Doctor of Philosophy

Major

Ecology and Evolutionary Biology

Major Professor

Joseph K Bailey

Committee Members

Jennifer A. Schweitzer, Monica Papes, Jon M. Hathaway

Abstract

Climate change is having profound effects on species distributions. However, much less is understood about how climate change may alter the distribution of genetic variation within species across landscapes. Maintaining genetic diversity within populations is essential for the survival of species in the face of rapid climatic changes, but importantly, losses of genetic variation will also have significant consequences on entire ecosystems. The objective of this dissertation is to understand how genetic variation in a riparian cottonwood species, Populus angustifolia, affects mass and energy exchange between the land and atmosphere across ~1700 km of latitude of the western United States, and how genetic variation may respond to climate change.

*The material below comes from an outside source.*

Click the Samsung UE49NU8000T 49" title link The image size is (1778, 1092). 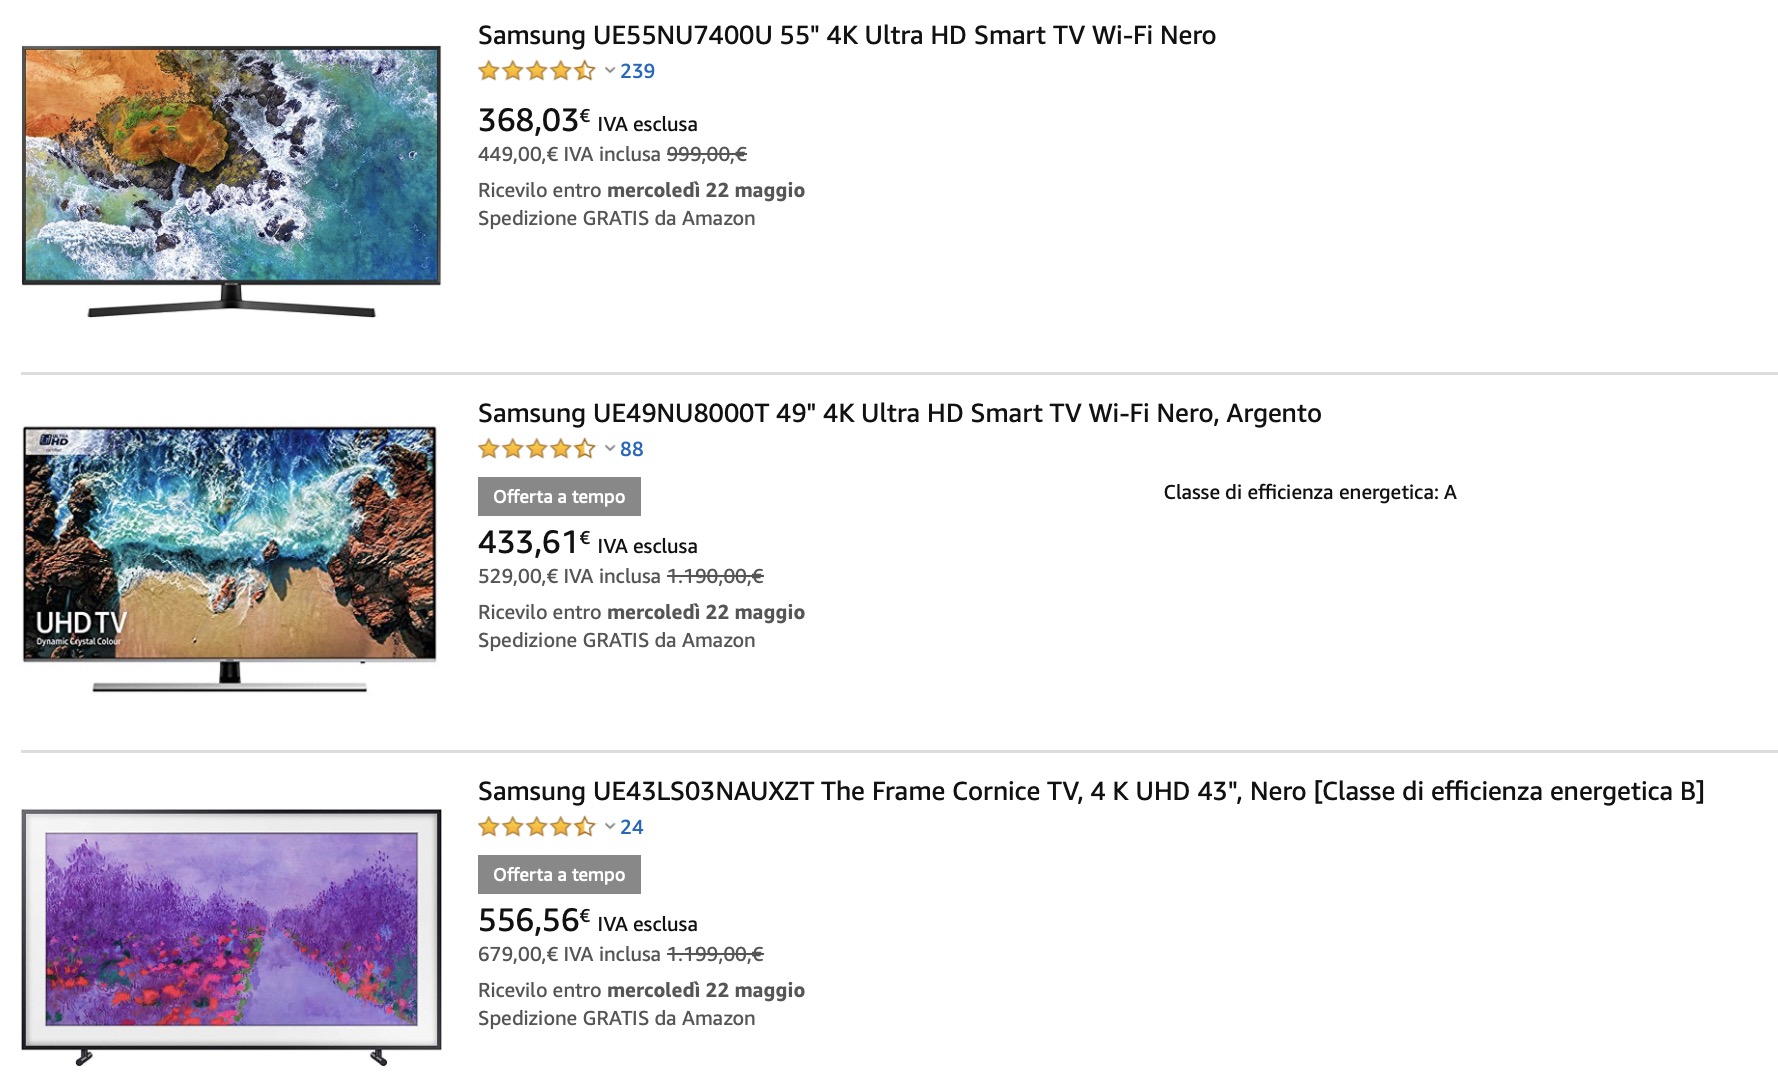899,413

Specifically, I examine: (1) the potential for large-scale land-atmosphere feedbacks in hydrologic processes driven by geographic differences in plant population traits; (2) the extent to which including genetic population structure into species distribution models alters predictions of suitable conditions and geographic distributions; and (3) the extent to which genetic trait variation in bud break phenology is predicted to change in response to novel climatic conditions. The findings of this dissertation suggest that populations from landscapes with different hydrologic histories will differ in their ability to maintain favorable water balance with changing atmospheric demands for water; that species-range distribution models that do not include genetic information provide overly-broad projections of suitable conditions on the landscape compared to models that include population genetic structure; and, that a net loss of trait variation in future climates is predicted across all populations of P. angustifolia, with the trailing-edge population is predicted to lose the most. These ideas have broad implications for predicting population-level ecological and evolutionary responses to climate change as decreases to genetic variation reduce a species’ ability to adapt to novel conditions and can have profound effects on ecosystem processes like resource cycling (e.g., water, carbon, nitrogen) and on species interactions within ecological communities.